(Document extract)

“I had a PowerPoint prepared, but after two slides they just started asking,” Zandi says. Lawmakers quizzed him on what will happen with credit, with jobs, and how to tell if the policies they’ve implemented (some on Zandi’s advice) are working. A lot of the lawmakers were making jokes about how grim things seem to be.
“There was dark humor,” he says. Like what? “I don’t really remember,” Zandi admits. He later explains: “I don’t remember jokes, because I don’t really tell them. I don’t think that way. I think more like an academic.”
When he arrives at 30th Street Station from D.C., Zandi takes a taxi to Philadelphia International Airport, where he left his car the day before to fly to Chicago to meet with a credit card company. Then he drives himself to Economy.com’s office in downtown West Chester.
At his desk, the phone keeps ringing. The Washington Post calls. The L.A. Times. Reporters love Zandi because he makes their job easy. He’s generous with data for stories and charts. He’s patient with dumb questions, great on camera. “In television, you have viewers’ attention for a -minute-30,” says CBS News producer Peter Burgess. “He can break down something that economists deal with, in words everybody can understand, in 15 seconds.”

(End Document extract)
(Dataset records)

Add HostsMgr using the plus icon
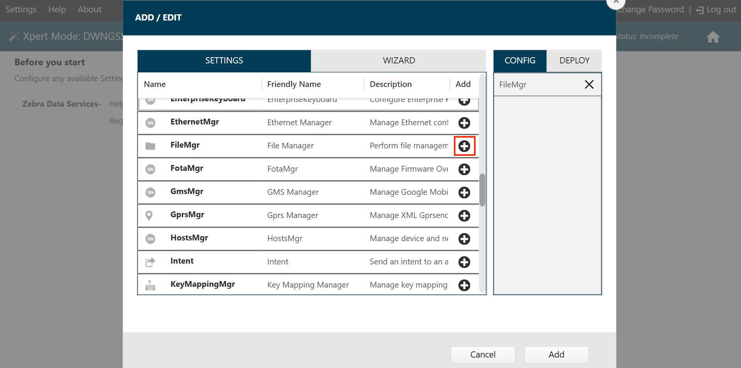The image size is (741, 368). tap(464, 239)
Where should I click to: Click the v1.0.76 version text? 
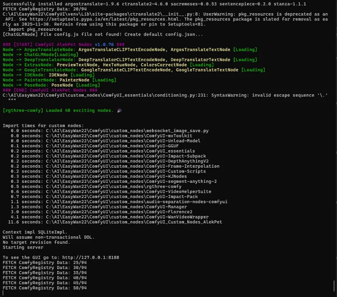click(x=104, y=44)
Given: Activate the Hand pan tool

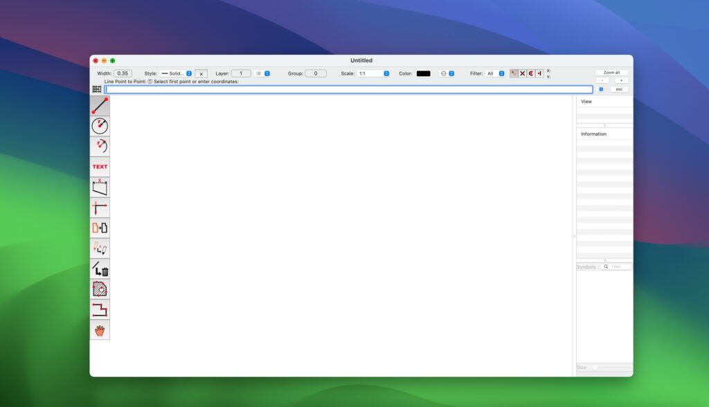Looking at the screenshot, I should 100,330.
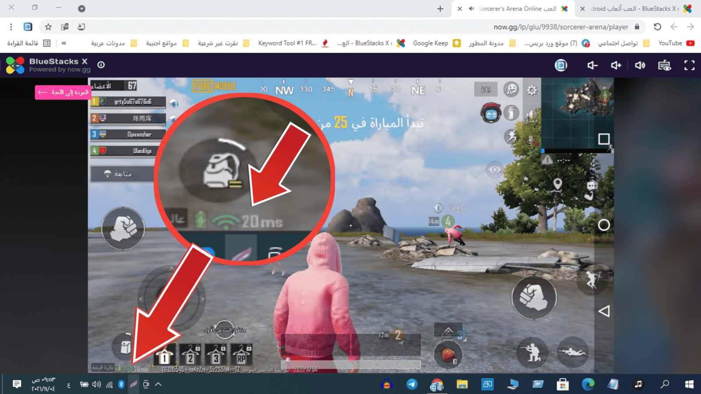Image resolution: width=701 pixels, height=394 pixels.
Task: Click the pink return to game button
Action: 64,92
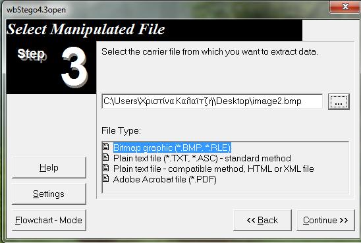Switch to Flowchart - Mode
361x243 pixels.
(49, 220)
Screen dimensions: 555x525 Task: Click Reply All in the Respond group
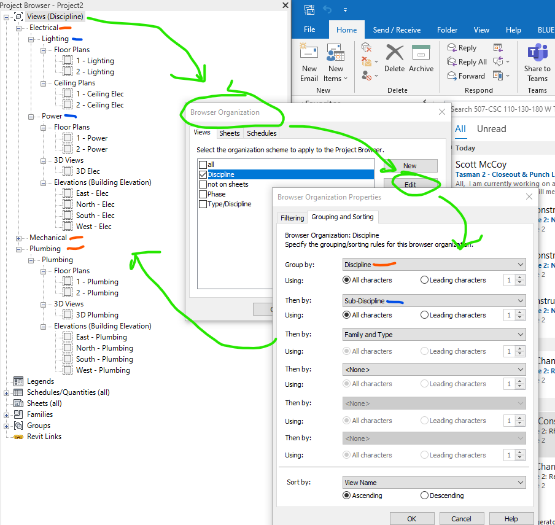pos(467,61)
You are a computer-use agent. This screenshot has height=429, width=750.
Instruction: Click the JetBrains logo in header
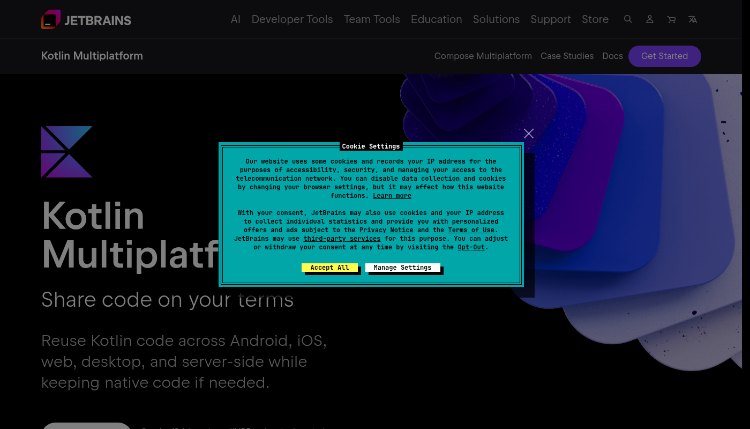pyautogui.click(x=86, y=20)
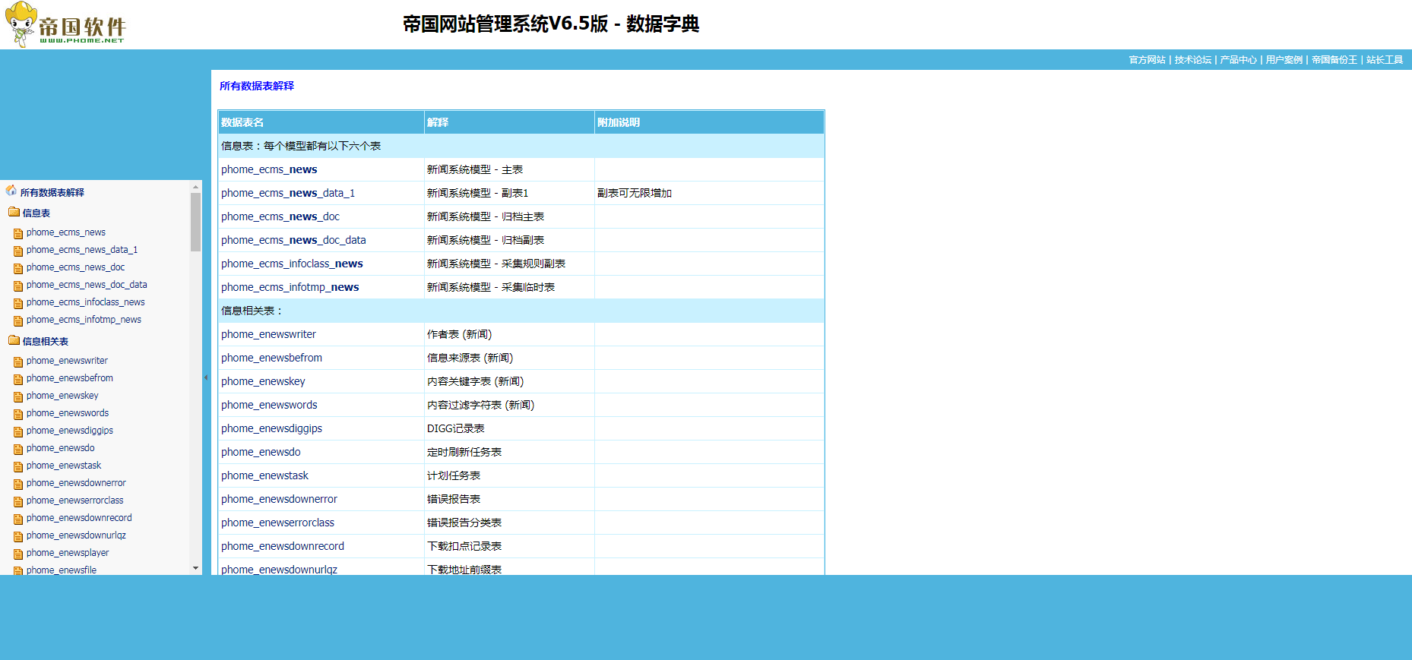
Task: Open 站长工具 in the top navigation
Action: 1384,60
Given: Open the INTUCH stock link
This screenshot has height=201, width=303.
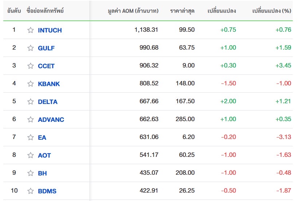Looking at the screenshot, I should coord(50,30).
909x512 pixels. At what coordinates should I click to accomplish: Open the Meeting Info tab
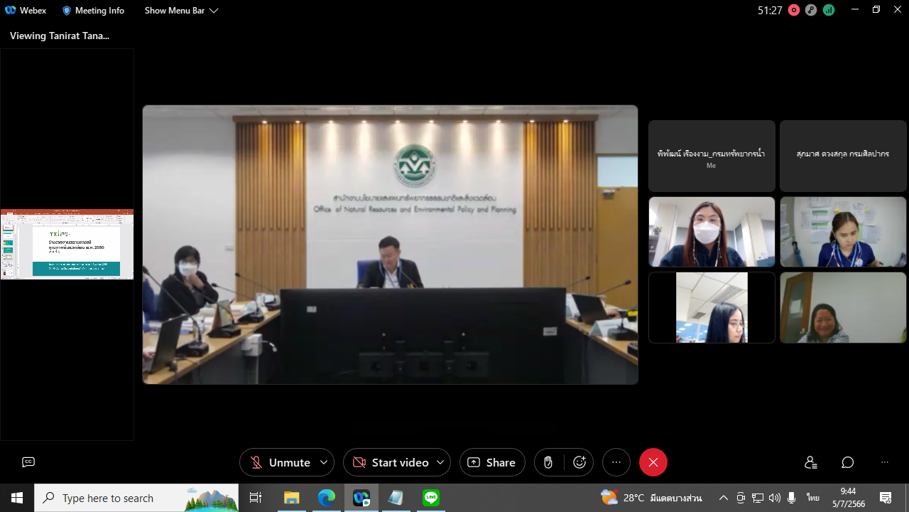coord(93,11)
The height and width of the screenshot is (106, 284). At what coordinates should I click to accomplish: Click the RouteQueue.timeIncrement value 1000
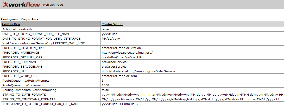[x=105, y=85]
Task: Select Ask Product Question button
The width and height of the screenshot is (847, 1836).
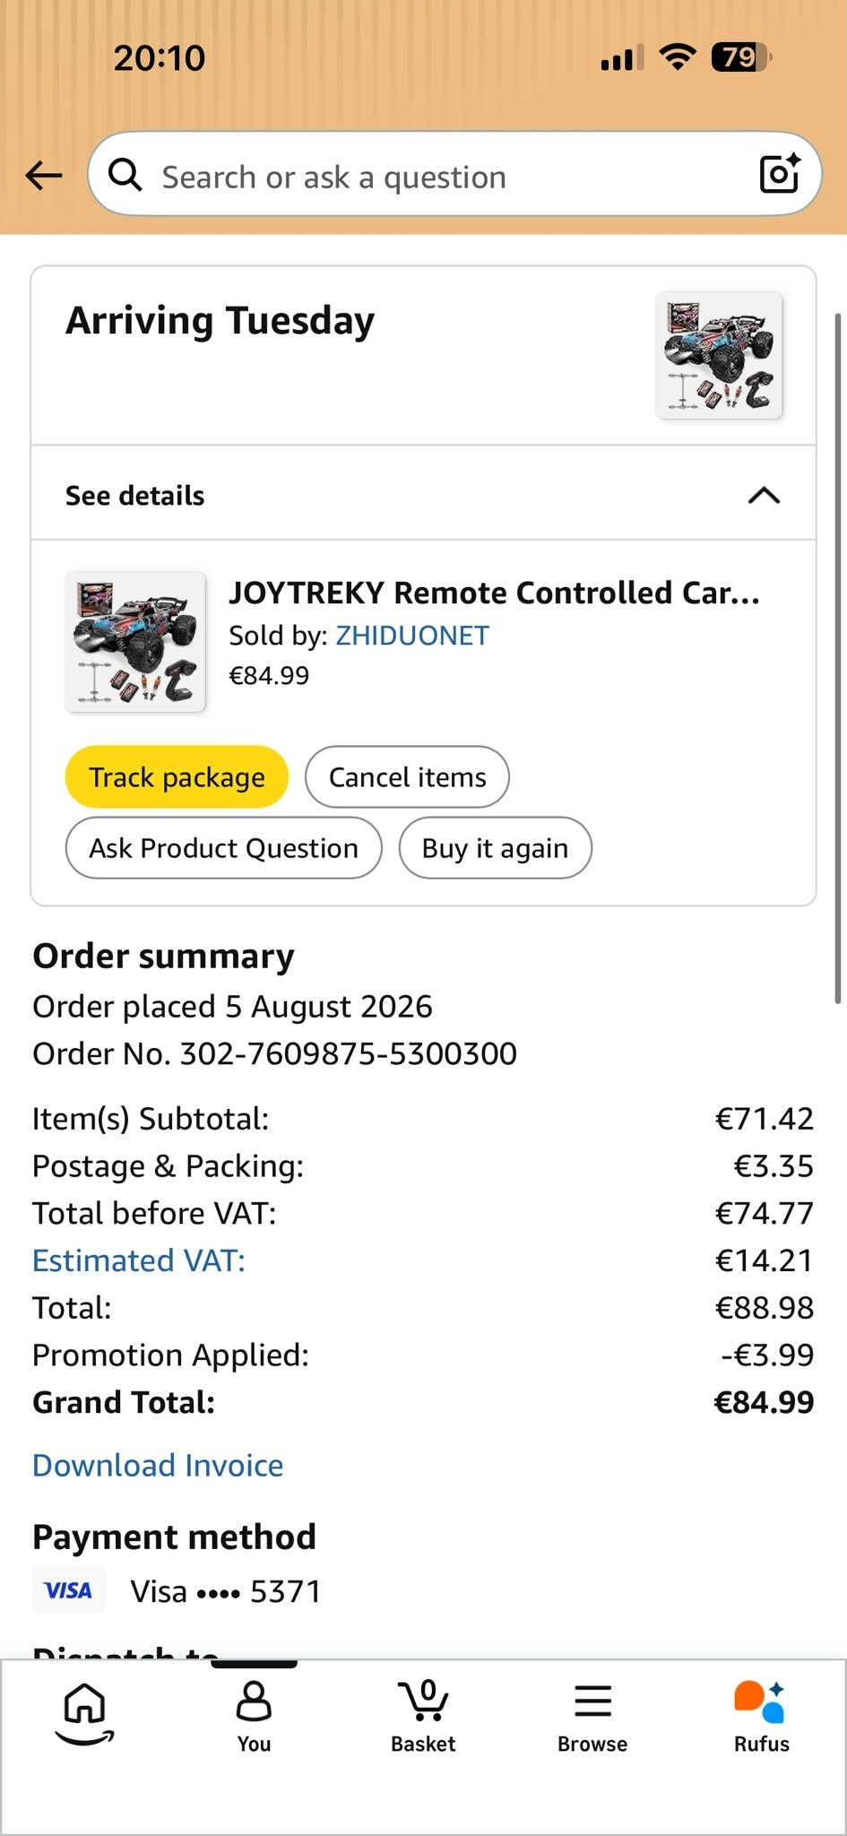Action: coord(223,848)
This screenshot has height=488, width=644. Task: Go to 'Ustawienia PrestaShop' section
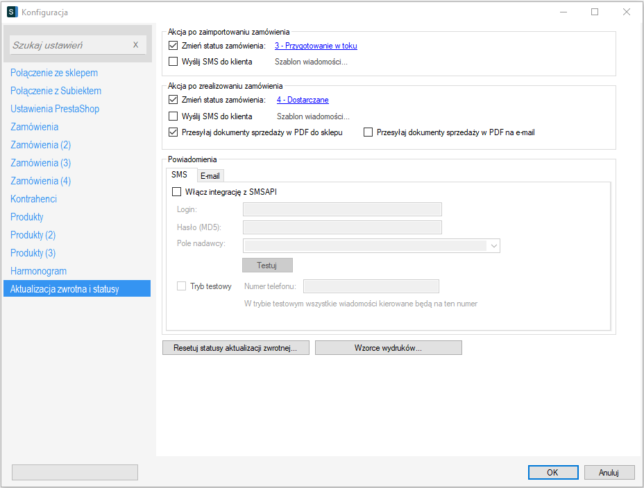(55, 109)
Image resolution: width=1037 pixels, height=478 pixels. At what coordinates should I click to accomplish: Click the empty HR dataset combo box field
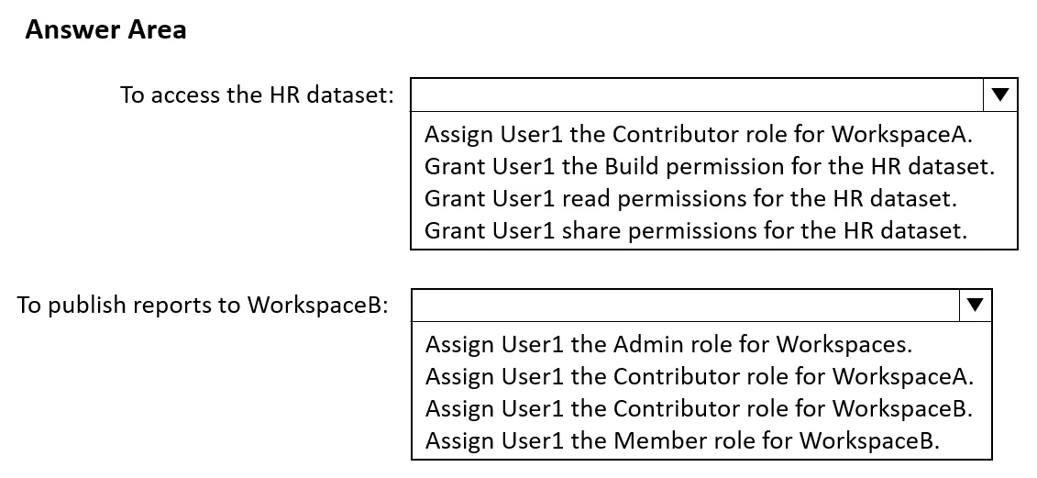pos(697,94)
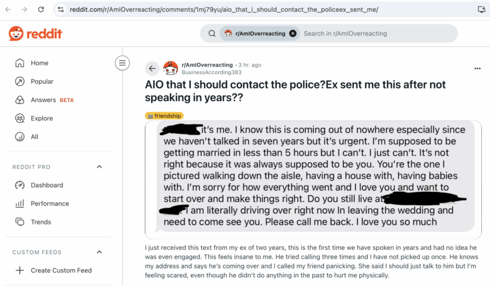Collapse the Custom Feeds section
This screenshot has width=490, height=286.
tap(99, 252)
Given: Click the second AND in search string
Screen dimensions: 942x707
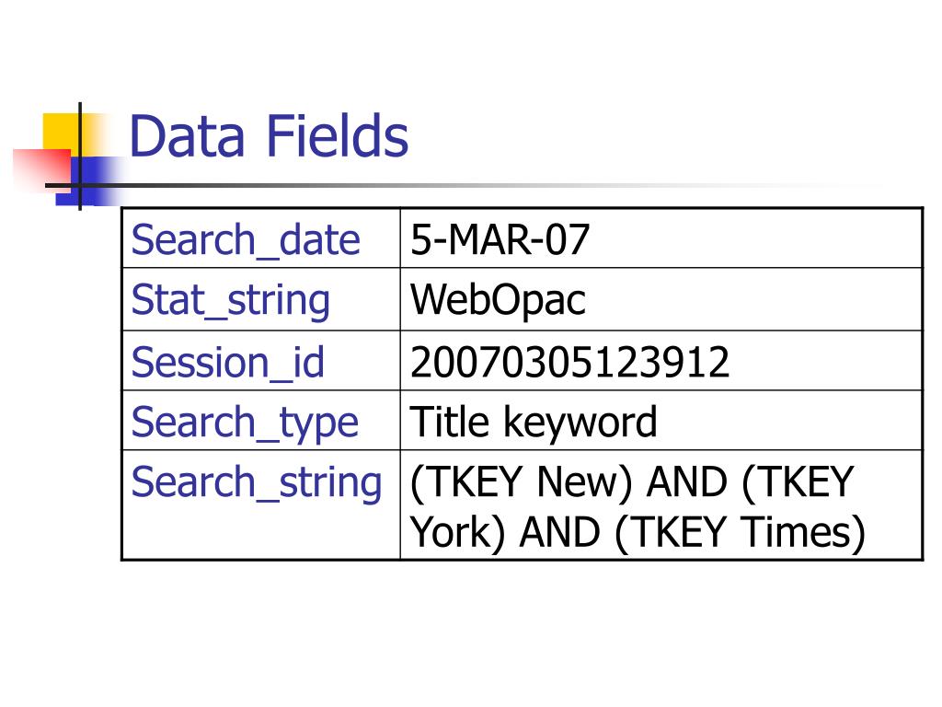Looking at the screenshot, I should 560,533.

(End Dataset records)

Exercise A: According to the passage about Zandi, why can't he recall any of the lawmakers' jokes? Answer in one to three sentences.
Exercise B: Render this sentence from the passage about Zandi in Spanish: "Reporters love Zandi because he makes their job easy."
Exercise C: Extend the passage about Zandi, picking up right after its last sentence.
The rows above are separate material and have no connection to the passage about Zandi.

Task answer A: Zandi can't recall the jokes because he doesn't tell jokes himself. He says he doesn't think that way and thinks more like an academic.

Task answer B: A los periodistas les encanta Zandi porque les facilita el trabajo.

Task answer C:
Between calls, Zandi eats a banana. On his desk, an electric shaver recharges next to a calculator. Down the hall is a conference room set up as a mini studio, with broadcast-quality video and audio gear, so he can do TV and radio interviews from West Chester. “On a busy day, he’s in here maybe four times,” says Sara Rodriguez, Zandi’s assistant and the company’s speaking engagements manager.
On Zandi’s bookshelf are copies of his 2008 book, Financial Shock: A 360º Look at the Subprime Mortgage Implosion, and How to Avoid the Next Financial Crisis. It’s a lucid explanation, though he left something out. A lot of people have blamed the meltdown partly on debt-rating agencies, who, like lazy high-school teachers, gave out easy A’s to worthless, sub-prime-backed investments. One of those agencies was Moody’s, which now owns Zandi’s firm. “It’s the missing chapter,” he admits. “I didn’t think people would believe what I said about it.”
One thing he knows about his book: He won’t be starting the next Freakonomics franchise.
“Things like Freakonomics are based on behavior, which is very important and interesting, but it’s just not me,” Zandi admits. “My approach isn’t going to be adopted in pop culture in any way. It’s just too boring. The only reason it’s been brought into the culture at all is because of the environment we’re in. This is a brief time. It’s not going to be this way forever.”